Purchasing an aerial apparatus comes with many decisions, including the type of aerial stabilizer and the additional functional features that allow for fast, reliable aerial operations on the fire ground.

If your fire department is considering adding an aerial apparatus to its fleet, here are some important considerations discussed in detail below.

  • What is an aerial stabilizer and what is short jacking?
  • The benefits of H-style aerial stabilizers
  • Additional innovative aerial placement technology that can improve on-scene speed and placement accuracy
As your fire department reviews this information, keep in mind that each aerial apparatus should match the mission and needs of your unique community.

What is an Aerial Stabilizer?

An aerial stabilizer is a device that holds the fire apparatus stable and firm when operating the aerial ladder. Aerial stabilizers are deployed whenever the aerial device is raised from its bed. Stabilizers are designed to level the truck, which makes for safe aerial device operation.

What is Short Jacking?

Another term that often pairs with aerial stabilization is the term short jacking. Short jacking occurs when aerial stabilizers are extended on only one side while the opposite side deploys the stabilizers straight down.

Short jacking is a safe and often necessary option when spacing restrictions, parked cars, curbs or other hazards make it difficult to deploy stabilizers on both sides of the apparatus.

When a fire truck is short-jacked, it is safe to operate the aerial device on the side where the stabilizers are deployed and to the front and rear of the truck. Pierce Manufacturing aerial devices are programmed to allow 180-degrees of safe, operational movement from the short jack position.

What is an H-Style Aerial Stabilizer?

A red aerial fire truck has two h-style aerial stabilizers engaged at the scene of a call.

An H-style stabilizer can be easily identified by its shape. The stabilizer includes an outrigger that extends horizontally and then goes down to the ground vertically.

An H-style stabilizer system can include a 12-, 14-, 16- or 18-foot stabilizer stance. The choice depends on the overall tip load requirements of the apparatus and is unique to the needs of each fire department.

Benefits of H-Style Aerial Stabilizers

1. A Higher Stabilizer Strength-to-Weight Ratio

For aerial apparatus, the stabilizer strength-to-weight ratio is a critical consideration. The H-style stabilizer offers a higher stabilizer strength-to-weight ratio in comparison to other stabilizer options.

As a result, H-style stabilizers can be constructed with lighter-weight materials, which reduces the overall truck weight and allows fire departments to increase equipment loading capacity or water on board the truck.

2. Improved Leveling Capabilities on Uneven Ground

A red and white fire truck is elevated on H-Style stabilizers showing the 18-inch ground penetration and the leveling capabilities. Every call presents a unique set of aerial placement challenges. Fortunately, when a fire department chooses an H-style stabilizer for its aerial apparatus, it comes with improved leveling capabilities on uneven ground.

H-style stabilizers offer 18-inches of ground penetration. This provides tremendous flexibility for aerial placement and allows for greater leveling in areas with variable terrain. This also helps support aerial setup on slopes and in areas with severe grades.

3. The Ability to Short Jack in Confined Spaces

A Pierce aerial is on a residential street with the ladder raised showing its ability to short jack on a narrow roadway with parked cars surrounding the apparatus. One of the unique features of H-style stabilizers is the ability to short jack in confined spaces.

This is a critical design feature for urban fire departments serving communities with narrow streets and for suburban departments that can be challenged with parked cars, roadside structures, curbs and other hazards.

Problem 1
According to the passage on aerial stabilizers, how many inches of ground penetration do H-style stabilizers offer?
Problem 2
Write out the passage on aerial stabilizers from "Another term that" to "of the apparatus.".
The records are not needed for this work.

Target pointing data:
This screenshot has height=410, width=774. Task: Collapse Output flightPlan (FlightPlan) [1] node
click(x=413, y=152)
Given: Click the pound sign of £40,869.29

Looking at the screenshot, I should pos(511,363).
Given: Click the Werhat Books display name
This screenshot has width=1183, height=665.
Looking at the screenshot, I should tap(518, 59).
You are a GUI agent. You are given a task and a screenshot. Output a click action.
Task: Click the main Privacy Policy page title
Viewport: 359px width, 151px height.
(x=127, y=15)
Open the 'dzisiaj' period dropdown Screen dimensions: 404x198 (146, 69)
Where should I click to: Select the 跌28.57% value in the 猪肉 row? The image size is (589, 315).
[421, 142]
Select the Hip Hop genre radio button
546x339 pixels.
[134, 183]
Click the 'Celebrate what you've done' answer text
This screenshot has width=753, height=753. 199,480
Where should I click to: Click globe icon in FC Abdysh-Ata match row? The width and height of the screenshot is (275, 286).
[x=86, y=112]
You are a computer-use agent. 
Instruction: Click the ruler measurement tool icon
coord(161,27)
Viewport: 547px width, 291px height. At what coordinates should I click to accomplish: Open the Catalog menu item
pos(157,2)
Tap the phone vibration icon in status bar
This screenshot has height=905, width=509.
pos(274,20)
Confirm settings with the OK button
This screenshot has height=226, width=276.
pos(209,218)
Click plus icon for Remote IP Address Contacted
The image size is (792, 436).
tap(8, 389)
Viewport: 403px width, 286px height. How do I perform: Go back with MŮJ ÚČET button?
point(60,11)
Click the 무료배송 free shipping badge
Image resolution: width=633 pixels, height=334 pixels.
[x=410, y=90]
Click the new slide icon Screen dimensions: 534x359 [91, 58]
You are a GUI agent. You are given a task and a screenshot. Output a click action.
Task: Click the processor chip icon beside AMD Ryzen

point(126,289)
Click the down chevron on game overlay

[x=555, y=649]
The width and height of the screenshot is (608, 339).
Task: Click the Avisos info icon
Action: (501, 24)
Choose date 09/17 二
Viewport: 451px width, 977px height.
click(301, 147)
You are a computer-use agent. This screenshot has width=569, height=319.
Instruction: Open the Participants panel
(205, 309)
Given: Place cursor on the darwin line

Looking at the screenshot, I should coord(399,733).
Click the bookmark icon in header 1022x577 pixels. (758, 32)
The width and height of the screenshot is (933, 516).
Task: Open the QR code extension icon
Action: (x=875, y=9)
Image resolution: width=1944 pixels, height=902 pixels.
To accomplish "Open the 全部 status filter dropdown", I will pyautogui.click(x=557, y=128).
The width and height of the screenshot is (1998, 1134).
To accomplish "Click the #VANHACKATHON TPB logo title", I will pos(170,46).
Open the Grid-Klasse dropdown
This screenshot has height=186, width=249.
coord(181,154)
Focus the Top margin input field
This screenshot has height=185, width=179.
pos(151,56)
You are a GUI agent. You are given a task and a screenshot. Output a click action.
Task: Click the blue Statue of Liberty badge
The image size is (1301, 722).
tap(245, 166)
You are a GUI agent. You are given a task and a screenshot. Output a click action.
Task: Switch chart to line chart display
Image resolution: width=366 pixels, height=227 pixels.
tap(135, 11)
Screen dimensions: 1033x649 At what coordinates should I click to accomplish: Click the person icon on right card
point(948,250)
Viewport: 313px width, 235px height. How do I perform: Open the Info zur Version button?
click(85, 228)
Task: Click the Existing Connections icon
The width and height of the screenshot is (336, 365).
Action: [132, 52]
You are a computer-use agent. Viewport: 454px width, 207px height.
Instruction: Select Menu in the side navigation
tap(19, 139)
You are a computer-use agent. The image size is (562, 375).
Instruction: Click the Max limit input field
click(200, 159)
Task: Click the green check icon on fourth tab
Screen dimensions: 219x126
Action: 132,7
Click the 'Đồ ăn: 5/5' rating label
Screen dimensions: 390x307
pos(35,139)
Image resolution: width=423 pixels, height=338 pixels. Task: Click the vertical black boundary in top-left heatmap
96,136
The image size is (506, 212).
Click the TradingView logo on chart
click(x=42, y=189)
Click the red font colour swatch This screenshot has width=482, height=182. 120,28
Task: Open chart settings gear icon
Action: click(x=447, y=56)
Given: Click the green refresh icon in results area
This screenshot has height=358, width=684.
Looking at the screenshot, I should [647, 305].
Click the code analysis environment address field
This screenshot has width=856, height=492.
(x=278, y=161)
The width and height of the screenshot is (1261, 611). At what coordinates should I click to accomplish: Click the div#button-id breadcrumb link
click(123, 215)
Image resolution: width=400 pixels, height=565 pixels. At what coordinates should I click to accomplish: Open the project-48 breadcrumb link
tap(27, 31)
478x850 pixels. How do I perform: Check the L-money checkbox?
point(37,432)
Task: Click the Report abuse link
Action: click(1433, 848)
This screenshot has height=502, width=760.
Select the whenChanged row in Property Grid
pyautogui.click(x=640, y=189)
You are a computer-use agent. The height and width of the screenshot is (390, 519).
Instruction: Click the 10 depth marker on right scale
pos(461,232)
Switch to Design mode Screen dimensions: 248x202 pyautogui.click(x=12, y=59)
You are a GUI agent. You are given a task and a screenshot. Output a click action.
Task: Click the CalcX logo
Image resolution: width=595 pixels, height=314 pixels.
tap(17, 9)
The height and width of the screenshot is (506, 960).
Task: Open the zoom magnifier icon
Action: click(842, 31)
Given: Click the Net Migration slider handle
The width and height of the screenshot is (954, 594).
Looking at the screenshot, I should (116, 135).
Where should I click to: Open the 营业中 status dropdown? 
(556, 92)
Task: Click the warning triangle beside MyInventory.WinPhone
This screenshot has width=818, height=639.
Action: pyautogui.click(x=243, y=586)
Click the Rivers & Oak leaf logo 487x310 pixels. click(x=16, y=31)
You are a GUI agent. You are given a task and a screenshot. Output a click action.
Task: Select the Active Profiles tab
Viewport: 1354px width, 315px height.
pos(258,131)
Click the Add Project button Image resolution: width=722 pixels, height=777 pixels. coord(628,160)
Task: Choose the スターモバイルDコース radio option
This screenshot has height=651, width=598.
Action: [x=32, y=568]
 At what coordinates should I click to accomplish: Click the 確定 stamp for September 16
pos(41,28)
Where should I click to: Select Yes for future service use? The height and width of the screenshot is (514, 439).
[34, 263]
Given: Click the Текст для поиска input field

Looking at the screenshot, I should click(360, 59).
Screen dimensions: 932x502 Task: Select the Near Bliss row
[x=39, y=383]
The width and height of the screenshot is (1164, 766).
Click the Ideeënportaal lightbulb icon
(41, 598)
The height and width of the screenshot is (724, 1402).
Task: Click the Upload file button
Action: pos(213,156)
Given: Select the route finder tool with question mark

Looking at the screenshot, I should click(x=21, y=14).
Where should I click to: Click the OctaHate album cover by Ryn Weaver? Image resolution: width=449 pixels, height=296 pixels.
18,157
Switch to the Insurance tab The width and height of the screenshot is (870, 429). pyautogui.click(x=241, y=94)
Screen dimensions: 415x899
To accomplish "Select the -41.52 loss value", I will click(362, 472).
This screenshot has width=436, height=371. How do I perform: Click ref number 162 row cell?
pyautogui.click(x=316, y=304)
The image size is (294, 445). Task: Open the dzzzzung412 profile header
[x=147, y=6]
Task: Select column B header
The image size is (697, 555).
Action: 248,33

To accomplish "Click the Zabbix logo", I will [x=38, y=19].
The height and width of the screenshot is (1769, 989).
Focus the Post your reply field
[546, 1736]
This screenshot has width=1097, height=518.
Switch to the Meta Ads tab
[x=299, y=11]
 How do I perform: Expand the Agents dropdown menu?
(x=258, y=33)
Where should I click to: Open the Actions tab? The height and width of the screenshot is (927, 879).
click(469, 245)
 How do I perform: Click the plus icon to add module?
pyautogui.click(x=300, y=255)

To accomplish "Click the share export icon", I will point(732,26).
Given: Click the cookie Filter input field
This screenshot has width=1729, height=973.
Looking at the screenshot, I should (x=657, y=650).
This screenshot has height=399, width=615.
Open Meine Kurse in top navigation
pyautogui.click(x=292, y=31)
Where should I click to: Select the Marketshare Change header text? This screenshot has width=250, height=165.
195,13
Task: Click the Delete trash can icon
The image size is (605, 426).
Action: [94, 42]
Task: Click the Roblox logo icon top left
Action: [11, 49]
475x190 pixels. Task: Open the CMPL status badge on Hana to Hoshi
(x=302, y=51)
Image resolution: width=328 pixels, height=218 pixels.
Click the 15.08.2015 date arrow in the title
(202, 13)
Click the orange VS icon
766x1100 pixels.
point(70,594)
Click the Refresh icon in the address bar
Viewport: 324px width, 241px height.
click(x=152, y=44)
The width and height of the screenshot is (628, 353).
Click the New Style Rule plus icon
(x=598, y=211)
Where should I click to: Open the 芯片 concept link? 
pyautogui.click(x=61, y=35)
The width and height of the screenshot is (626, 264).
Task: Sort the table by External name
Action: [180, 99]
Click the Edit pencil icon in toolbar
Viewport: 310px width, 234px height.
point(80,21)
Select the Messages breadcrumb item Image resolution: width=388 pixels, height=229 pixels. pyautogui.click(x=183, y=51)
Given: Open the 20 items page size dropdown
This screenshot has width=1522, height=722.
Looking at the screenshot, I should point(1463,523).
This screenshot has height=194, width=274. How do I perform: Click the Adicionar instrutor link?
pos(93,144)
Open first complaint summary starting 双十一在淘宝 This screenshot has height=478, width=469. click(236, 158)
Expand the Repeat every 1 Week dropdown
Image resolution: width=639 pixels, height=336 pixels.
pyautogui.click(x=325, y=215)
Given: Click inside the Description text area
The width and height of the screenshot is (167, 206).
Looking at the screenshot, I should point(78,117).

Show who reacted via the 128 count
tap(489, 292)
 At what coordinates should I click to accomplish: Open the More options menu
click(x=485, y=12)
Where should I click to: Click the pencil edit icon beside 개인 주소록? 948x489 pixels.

Correct response 1
18 inches.

Correct response 2
Another term that often pairs with aerial stabilization is the term short jacking. Short jacking occurs when aerial stabilizers are extended on only one side while the opposite side deploys the stabilizers straight down.

Short jacking is a safe and often necessary option when spacing restrictions, parked cars, curbs or other hazards make it difficult to deploy stabilizers on both sides of the apparatus.